This precept appears to be what is being relayed by the Lord here. A person who consecrated himself by oath to serve the Lord should not be prohibited from doing so because he was too poor. Rather, he should be given the chance to do so, and then to be able to redeem himself based on his state of poverty. If this were merely a way of giving a gift to the Lord, there would be no need to make a vow of consecration. There were other things that could be vowed to the Lord, as we will next see…
These words now refer to any animal that was considered as an acceptable sacrifice to the Lord, as already detailed within the law – bulls, goats, rams, lambs, and so on. Any such animal that was brought to the Lord became holy. This means that it was henceforward set apart for sacred use – either for sacrifice on the altar, or for the maintenance of the priests and sanctuary. It could also be put with the animals intended for later sacrifice.
Anything which had been consecrated to the Lord as an offering became, at that moment, holy. Thus it belonged to the Lord for sacred purposes. Adam Clarke notes that, “to change which was impiety; to withhold it, sacrilege.”
A new word, mur, is brought into the Bible to make the point. It means essentially the same thing as the other verb. Both convey the idea of changing one for another. By using two words, it is giving an emphasis that this would be wholly unacceptable. Further, it might be inferred that one verb is speaking of exchanging one animal for another like animal, whereas the other verb would then mean one animal for a different kind. This seems right because…
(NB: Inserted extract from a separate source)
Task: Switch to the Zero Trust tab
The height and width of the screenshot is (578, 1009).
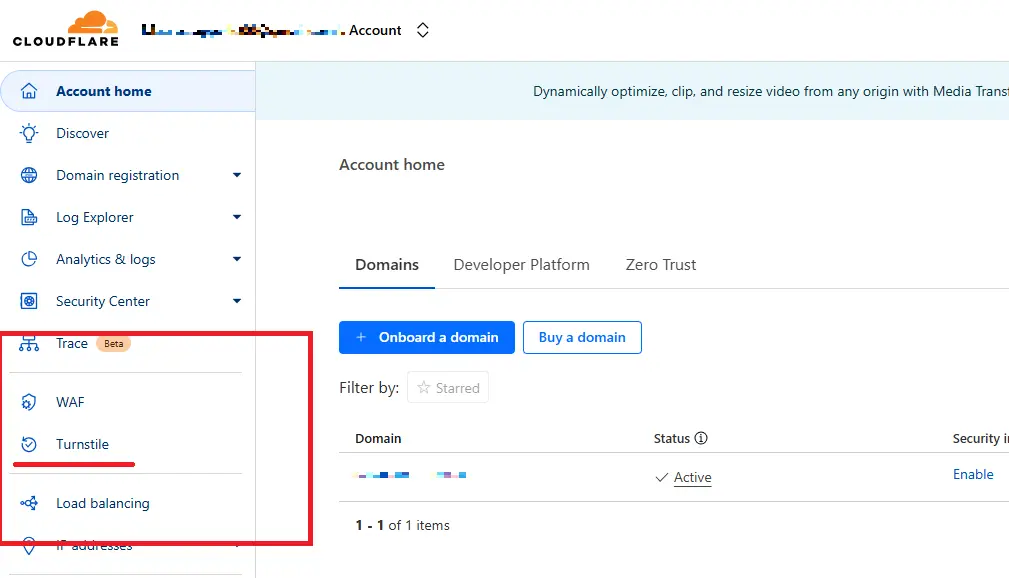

10 (con’t) and if he at all exchanges animal for animal, then both it and the one exchanged for it shall be holy.
One might ask, “Why would someone want to exchange what they have vowed?” The reason might be that at first he promised a lamb and decided that he had a better lamb. Or, he might have vowed a lamb and decided that to give an ox would be a better gift. In making such a change, or exchange, both animals became holy. On the other side, the person may have devoted an ox, and then his other ox died. He may say, I need an ox, so I am going to exchange it for a lamb. If he decided to do this, then both animals were holy. He would not receive back his lamb, and he would not receive back the ox either. The lesson is, “One must always be careful when making vows.”
There are two possibilities as to what this means. The first is an unclean animal according to sacrificial law, such as a donkey. The second is any clean animal with a defect. The first is probably the case, but either way it is to be presented to the priest…
It is an obvious verse. The quality of the animal is set by the priest, and from that determination, a price is then set.
The animal’s price was set at a certain amount, and it is for that amount that it could be sold to another. But the one who brought it forward originally would have to pay 1/5 more for it than anyone else. This was intended to avoid people making rash vows. There would be a penalty imposed for having so dedicated and then decided to have again what was dedicated.
This is probably pertaining to a house in a city. It is not that which is granted by original inheritance of the land. One commentary says that the ordinary practice here is to redeem. That makes no sense. Like the animals of verse 12, if one were to redeem his own house, he would be penalized for doing so…
The same penalty for the redemption of an unclean animal is found here. It would make no sense for the usual practice to be the redeeming of the property by the original owner.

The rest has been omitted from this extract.